╭──

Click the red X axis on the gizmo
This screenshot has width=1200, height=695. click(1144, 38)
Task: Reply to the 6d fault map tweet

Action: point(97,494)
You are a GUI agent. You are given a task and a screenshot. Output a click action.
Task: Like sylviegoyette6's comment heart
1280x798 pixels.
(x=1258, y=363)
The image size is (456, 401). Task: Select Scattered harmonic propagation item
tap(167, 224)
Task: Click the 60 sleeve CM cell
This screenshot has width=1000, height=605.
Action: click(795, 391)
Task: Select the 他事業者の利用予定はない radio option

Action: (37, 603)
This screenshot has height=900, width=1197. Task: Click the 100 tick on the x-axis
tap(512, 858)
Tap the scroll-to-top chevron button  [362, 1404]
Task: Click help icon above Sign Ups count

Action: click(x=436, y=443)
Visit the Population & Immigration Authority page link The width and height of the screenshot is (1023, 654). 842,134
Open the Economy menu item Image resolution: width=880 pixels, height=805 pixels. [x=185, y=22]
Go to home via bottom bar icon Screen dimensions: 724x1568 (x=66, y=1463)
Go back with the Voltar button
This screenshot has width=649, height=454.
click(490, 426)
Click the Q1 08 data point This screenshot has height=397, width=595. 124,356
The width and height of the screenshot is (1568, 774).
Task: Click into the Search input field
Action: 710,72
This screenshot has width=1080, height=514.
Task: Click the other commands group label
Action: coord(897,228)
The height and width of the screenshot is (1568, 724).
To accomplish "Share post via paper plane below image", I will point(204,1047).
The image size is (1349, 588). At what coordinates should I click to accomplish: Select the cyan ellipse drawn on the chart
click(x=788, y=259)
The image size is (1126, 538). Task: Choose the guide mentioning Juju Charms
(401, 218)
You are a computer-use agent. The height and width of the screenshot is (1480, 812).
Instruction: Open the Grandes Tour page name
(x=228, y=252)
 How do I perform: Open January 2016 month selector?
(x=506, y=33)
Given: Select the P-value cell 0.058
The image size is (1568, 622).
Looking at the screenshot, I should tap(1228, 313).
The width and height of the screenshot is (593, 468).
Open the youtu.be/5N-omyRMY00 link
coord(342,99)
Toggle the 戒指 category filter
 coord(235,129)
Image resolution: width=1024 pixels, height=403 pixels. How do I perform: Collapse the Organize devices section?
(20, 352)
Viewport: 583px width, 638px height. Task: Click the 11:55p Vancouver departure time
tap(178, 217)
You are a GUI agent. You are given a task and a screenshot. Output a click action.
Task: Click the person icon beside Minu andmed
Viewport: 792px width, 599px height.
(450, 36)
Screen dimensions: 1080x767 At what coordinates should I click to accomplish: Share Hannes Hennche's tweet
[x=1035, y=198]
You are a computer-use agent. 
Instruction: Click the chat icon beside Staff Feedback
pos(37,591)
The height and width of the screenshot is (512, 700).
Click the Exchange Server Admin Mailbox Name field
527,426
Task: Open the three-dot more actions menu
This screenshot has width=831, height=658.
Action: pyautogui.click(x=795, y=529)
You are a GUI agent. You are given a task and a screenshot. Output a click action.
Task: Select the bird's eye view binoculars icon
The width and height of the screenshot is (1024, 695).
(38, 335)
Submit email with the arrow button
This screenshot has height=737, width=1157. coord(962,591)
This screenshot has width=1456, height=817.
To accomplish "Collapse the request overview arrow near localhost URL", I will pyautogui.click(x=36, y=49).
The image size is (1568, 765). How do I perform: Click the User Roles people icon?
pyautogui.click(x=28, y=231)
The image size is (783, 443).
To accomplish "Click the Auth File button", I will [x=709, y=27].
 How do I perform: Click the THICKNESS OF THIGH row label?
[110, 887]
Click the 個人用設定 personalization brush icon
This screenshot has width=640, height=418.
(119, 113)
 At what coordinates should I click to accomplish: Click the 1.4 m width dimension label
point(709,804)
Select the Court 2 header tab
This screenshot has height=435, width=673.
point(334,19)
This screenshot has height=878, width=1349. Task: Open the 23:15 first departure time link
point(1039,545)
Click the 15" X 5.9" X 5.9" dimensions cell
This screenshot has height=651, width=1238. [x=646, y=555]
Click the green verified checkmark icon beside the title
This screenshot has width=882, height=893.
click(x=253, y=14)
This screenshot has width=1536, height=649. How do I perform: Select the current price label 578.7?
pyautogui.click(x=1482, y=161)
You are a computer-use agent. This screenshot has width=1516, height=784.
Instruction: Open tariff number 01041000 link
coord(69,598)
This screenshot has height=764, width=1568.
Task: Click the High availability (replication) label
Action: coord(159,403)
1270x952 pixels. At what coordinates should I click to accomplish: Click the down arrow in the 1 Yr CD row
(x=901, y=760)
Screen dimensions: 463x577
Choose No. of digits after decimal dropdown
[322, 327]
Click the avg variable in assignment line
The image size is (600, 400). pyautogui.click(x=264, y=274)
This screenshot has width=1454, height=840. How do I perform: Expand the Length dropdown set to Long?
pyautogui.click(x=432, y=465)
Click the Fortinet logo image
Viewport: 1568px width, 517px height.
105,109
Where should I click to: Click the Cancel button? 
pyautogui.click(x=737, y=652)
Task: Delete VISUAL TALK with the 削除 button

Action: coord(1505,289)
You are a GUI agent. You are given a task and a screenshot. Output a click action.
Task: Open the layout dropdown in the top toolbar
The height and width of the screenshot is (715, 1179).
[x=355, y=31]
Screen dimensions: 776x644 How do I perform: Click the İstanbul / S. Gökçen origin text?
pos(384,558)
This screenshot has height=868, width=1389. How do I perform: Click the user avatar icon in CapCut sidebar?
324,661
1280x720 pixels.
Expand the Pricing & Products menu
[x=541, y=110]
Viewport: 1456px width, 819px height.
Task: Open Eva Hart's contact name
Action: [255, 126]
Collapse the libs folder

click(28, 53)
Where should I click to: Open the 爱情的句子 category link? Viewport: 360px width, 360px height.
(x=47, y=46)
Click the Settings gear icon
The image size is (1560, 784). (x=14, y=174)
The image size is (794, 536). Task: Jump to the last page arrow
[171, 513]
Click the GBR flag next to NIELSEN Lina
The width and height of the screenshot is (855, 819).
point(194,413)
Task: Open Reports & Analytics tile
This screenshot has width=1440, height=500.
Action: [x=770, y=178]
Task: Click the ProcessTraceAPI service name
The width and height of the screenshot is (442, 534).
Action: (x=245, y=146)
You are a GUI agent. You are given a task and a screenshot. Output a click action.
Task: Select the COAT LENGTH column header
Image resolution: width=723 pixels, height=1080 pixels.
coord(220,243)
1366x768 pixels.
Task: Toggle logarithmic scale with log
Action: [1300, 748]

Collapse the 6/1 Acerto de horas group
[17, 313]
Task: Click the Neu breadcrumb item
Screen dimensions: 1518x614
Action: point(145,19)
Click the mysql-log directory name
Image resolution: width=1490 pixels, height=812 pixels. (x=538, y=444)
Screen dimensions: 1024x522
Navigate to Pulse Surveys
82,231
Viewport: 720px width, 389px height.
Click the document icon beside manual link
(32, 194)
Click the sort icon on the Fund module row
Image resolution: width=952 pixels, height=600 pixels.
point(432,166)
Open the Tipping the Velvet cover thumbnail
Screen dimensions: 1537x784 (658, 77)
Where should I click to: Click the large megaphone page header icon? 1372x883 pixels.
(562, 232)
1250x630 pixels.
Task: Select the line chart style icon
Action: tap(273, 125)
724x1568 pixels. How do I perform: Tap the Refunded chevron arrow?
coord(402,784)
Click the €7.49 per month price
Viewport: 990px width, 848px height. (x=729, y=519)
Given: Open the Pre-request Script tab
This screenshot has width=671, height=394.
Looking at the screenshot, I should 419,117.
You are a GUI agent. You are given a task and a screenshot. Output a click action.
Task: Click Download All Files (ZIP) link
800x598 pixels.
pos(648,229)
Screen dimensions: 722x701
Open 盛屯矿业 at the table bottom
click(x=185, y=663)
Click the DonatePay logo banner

╰──

Work task. Every line above that holds the word "request" is to be found and copied.

Finished task.
To accomplish "Collapse the request overview arrow near localhost URL", I will pyautogui.click(x=36, y=49).
Given: Open the Pre-request Script tab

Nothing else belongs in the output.